At some point during each test, or sometimes during the belt ceremony, someone always asks this. Usually, I say "OK," because that's how my test usually goes. In the past, I haven't always done that well at the test--I've done better in classes before the test than I have in the cauldron of test day with everyone doing different forms and nerves on edge.

But the test I did in December went very well. I was focused, didn't forget important moves, broke on the first try. So now I have this experience of a "good test" in my mind, and I want to repeat it.

This time? Well, it's OK.

Getting Focus
I arrive a bit later than I wanted to. I get my uniform on; my hair's already in a French Braid (a bit nicer than my usual practical ponytail). I greet a few people and then spot Master Hughes.

"I'm injured," I tell him. "Any advice?" I show him my heel. It's still black and blue, but the swelling's gone down. The black and blue part is only at the edges.

He looks at it. "How does it feel?"

"Better than it was before. I think I'm going to try and break with it."

"Break on the first try," he tells me. Yeah. That's my plan.

I have time to run through Palgwe 5 with Brian, and then we have to line up. There are lots of children, so I'm not in the first or second row. I'm right in the middle, and Brian lines up directly behind me. Very reassuring.

After some brief warm-ups and kicking, we do Chun Jee with eyes closed. Ik. I accidentally punch Patrick, who's on my right, at one point. "Sorry," I say. I end up facing the correct direction, at least.

Our newer forms go fine, though I feel a bit constrained by space as I move through Yul Gok. Robbie is filming with my digital camera over at my right.

I'm glad that Pam is my first sparring partner. I like her controlled, focused style of sparring. We both do well. Then Master Hughes has us switch partners. I get Jason. Yikes. He's one of the younger teens, with long arms and legs, strength, and not much control. I get in a few points, then one of his kicks catches me square on the face. I see stars for a minute, and the blow brings tears to my eyes. He's terribly sorry.

"Are you OK?" he asks.

"Yeah. I think so.
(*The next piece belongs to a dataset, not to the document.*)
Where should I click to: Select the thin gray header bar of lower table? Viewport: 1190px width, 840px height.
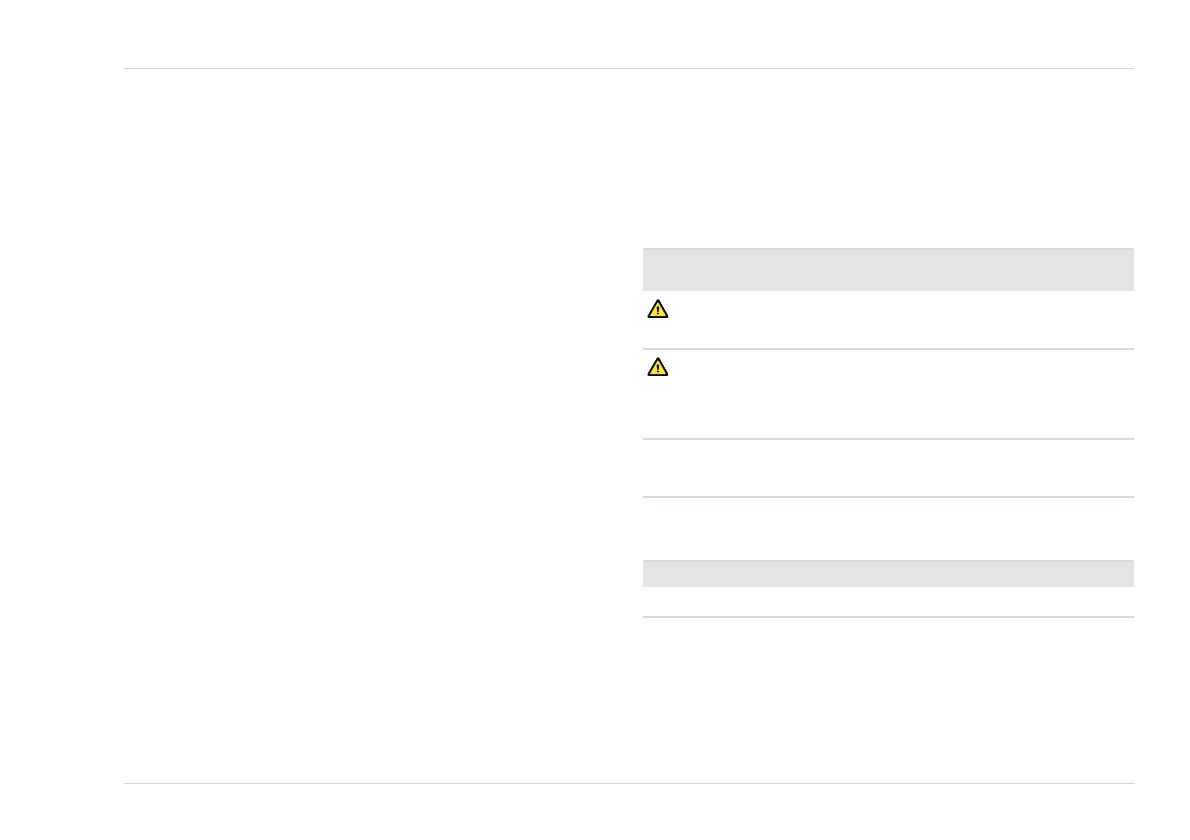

I'm fine," I say, willing my nose not to bleed. I have to say my focus isn't that good through the rest of sparring.

Board Breaking
This goes better than I expect. My leg swings over the board the first time.
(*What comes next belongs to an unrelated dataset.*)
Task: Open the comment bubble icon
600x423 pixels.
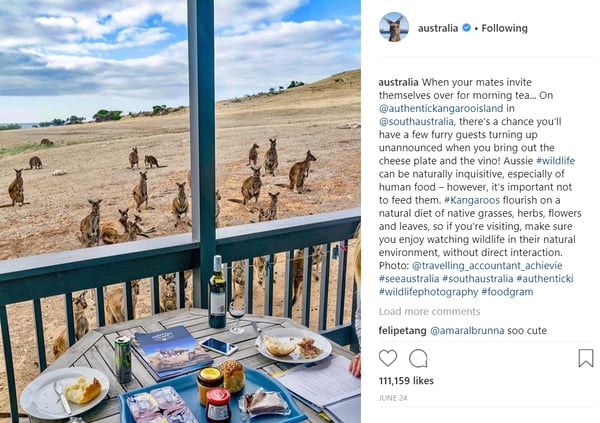Action: [x=418, y=358]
"You went up, not across," says Master Hughes. Figures he's watching when I whiff.

"I have breaking angst," I say. I do. I'm worried about my heel.

But I try again. I look at the board, focus, breathe and kick. It snaps, easily.
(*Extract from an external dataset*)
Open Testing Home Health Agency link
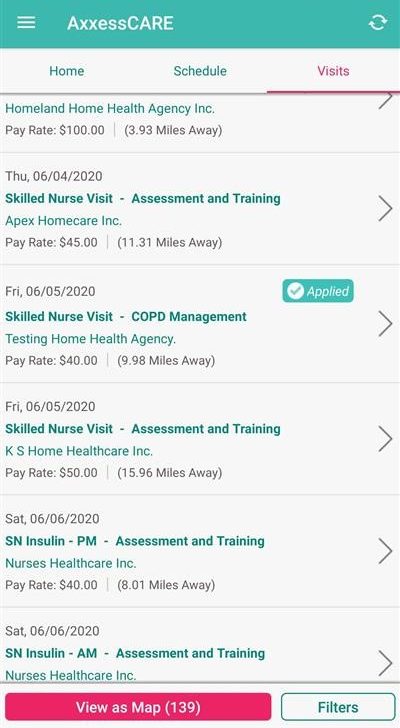Image resolution: width=400 pixels, height=728 pixels. tap(90, 339)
And I see something that I haven't noticed before. Brian A. and Frank hold the board at a bit of an angle, not perpendicular to me. I wonder if that's why I injured myself; pad holders always hold it straight out when we practice. Hmm.

Stacey is my judge at this test. It's nice to talk to her during the oral part, the questioning. She's very encouraging and praises my board break. Wow.

We all shake hands, including Robbie, who joins the line after me (I'm glad he feels part of this group!)

He and I chat with Justin, who has also volunteered to help with our dojang's official website. Justin has designing experience; I'm a word nerd. Seems like a good partnership. Justin demonstrates a handstand in his suit. Robbie is impressed.

So maybe the test was better than OK. I think I'm getting better at focusing in a pressure "performance" situation, which was one of my goals for learning a martial art.

Despite the pretty good test and the fact that Robbie is there, there is still a sense that something, someone is missing. I miss Ms. Pryor's presence at the test. I just like the way her teaching style and Master Hughes's compliment each other. I keep hoping that things work out so that she can come back soon.

Pictures soon. I think Robbie also made another movie.